-- Task brief --
Your answer should be only the lines below from the one with "Given: Open the 買取品目 menu item" to the one with "Open table column", repeated exactly, ends included.
Record set START
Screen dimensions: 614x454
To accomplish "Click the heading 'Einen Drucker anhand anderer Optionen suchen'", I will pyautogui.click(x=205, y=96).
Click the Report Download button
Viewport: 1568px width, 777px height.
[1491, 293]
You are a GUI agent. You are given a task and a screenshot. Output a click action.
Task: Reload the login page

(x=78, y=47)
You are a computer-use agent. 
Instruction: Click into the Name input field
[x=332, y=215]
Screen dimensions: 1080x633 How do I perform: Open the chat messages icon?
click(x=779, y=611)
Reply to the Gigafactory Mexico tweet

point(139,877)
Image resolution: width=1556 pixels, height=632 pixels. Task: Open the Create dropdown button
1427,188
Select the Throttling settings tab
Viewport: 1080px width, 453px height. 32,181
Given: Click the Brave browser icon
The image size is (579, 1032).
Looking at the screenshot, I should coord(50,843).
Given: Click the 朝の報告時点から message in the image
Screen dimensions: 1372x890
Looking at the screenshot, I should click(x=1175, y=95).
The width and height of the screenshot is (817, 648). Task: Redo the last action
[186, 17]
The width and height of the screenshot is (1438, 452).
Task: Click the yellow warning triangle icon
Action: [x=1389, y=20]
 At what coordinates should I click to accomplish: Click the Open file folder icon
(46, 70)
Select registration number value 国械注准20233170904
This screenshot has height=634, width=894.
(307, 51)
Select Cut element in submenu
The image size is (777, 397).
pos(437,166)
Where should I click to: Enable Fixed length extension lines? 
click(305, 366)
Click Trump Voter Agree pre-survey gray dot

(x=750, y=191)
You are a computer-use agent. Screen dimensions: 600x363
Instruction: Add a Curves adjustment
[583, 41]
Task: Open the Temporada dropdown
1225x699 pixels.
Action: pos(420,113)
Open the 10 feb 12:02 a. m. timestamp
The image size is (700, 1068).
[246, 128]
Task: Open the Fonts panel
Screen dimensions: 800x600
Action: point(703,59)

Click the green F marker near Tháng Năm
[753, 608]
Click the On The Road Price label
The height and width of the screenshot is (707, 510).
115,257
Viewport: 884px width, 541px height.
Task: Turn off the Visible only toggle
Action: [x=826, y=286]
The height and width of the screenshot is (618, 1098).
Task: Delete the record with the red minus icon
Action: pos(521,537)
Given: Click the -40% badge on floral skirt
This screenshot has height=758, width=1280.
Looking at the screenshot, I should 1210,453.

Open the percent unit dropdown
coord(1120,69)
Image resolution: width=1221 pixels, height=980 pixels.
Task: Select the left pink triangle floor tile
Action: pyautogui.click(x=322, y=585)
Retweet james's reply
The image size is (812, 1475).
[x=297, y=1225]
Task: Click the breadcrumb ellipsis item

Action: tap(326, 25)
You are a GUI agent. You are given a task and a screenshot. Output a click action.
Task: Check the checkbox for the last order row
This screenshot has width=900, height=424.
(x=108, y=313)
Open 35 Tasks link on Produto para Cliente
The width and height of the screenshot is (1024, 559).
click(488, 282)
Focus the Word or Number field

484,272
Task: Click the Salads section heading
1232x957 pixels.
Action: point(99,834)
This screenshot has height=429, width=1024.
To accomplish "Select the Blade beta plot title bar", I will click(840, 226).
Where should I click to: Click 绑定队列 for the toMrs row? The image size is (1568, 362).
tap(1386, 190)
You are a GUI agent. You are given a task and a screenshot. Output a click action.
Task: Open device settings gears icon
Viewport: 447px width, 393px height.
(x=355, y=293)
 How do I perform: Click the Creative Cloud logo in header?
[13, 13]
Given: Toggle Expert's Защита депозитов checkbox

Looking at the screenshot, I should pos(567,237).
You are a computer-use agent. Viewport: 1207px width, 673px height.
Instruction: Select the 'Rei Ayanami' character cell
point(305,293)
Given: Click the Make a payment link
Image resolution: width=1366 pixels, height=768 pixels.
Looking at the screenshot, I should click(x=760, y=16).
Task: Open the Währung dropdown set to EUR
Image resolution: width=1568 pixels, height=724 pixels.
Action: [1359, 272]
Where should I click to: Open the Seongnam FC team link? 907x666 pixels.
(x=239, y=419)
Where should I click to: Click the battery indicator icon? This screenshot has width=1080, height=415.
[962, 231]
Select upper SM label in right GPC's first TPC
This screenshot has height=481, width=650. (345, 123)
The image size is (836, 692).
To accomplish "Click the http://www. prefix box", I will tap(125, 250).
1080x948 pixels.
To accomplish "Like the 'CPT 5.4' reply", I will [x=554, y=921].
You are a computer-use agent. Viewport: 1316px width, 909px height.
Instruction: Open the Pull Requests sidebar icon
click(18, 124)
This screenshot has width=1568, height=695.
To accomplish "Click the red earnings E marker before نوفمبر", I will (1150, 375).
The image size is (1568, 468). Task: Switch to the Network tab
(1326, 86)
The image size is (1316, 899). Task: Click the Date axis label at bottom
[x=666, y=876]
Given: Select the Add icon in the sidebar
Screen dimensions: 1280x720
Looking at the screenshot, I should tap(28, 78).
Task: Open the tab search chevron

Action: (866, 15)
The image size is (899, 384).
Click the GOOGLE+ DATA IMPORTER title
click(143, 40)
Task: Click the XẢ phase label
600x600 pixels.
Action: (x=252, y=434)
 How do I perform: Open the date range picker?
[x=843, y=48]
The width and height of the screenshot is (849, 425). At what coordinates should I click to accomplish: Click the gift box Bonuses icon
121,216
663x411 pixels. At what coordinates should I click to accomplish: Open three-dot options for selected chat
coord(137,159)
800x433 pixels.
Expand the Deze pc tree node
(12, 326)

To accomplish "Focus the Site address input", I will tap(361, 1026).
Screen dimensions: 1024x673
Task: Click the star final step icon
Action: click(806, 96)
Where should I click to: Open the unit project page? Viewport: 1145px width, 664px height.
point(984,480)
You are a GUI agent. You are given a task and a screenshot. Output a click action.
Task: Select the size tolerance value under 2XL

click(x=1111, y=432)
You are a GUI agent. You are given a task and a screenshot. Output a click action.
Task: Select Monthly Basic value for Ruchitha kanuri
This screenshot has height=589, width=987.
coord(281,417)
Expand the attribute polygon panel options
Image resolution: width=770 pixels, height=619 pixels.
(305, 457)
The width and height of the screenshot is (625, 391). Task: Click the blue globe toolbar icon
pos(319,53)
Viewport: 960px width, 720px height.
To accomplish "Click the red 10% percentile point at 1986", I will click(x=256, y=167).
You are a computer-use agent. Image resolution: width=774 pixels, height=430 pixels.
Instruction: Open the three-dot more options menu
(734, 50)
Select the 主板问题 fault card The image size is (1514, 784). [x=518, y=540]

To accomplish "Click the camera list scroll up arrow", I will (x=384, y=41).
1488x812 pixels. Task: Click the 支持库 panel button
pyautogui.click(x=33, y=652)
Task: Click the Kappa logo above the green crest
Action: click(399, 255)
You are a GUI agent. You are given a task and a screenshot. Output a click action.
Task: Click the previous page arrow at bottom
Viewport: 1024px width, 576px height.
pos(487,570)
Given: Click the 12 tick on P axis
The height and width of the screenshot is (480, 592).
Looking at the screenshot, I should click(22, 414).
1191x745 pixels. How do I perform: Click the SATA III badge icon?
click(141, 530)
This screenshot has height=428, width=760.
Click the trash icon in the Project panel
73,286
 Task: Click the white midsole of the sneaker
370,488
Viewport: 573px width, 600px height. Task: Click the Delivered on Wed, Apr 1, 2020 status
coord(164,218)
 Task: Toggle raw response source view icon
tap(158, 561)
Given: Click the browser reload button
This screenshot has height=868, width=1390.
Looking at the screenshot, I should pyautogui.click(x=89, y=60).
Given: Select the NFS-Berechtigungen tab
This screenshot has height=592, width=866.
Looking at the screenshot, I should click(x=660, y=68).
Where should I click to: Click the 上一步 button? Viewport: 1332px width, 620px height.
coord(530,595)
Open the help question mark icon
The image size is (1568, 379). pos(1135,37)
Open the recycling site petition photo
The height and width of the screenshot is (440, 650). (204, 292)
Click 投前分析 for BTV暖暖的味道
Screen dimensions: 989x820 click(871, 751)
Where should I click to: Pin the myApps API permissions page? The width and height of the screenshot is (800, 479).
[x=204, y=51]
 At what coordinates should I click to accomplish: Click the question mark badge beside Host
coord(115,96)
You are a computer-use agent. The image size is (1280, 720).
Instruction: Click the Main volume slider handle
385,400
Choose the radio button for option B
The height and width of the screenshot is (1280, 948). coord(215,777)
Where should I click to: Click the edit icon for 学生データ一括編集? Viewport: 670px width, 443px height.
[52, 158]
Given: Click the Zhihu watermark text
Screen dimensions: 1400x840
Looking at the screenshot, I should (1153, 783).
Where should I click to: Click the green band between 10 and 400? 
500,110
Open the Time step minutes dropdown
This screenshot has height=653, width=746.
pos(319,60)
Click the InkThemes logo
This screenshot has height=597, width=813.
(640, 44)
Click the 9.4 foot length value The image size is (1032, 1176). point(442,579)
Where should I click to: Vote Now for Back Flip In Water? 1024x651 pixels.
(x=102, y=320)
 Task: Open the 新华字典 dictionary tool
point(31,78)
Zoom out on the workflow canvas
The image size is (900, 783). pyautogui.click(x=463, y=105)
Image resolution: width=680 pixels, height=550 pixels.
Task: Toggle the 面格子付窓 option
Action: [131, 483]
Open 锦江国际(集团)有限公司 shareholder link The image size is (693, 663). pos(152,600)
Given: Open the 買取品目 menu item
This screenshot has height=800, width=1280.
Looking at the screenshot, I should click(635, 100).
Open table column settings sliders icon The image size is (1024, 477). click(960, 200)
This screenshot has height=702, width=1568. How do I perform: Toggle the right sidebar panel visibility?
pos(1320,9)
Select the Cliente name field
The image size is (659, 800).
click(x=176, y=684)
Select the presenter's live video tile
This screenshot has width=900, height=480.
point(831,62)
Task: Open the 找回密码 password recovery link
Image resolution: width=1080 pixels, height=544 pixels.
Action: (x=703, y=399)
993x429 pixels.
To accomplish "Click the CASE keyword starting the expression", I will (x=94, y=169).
Record set END
-- Exercise answer --
Given: Open the 買取品目 menu item
This screenshot has height=800, width=1280.
Looking at the screenshot, I should click(635, 100).
Open table column settings sliders icon The image size is (1024, 477). click(960, 200)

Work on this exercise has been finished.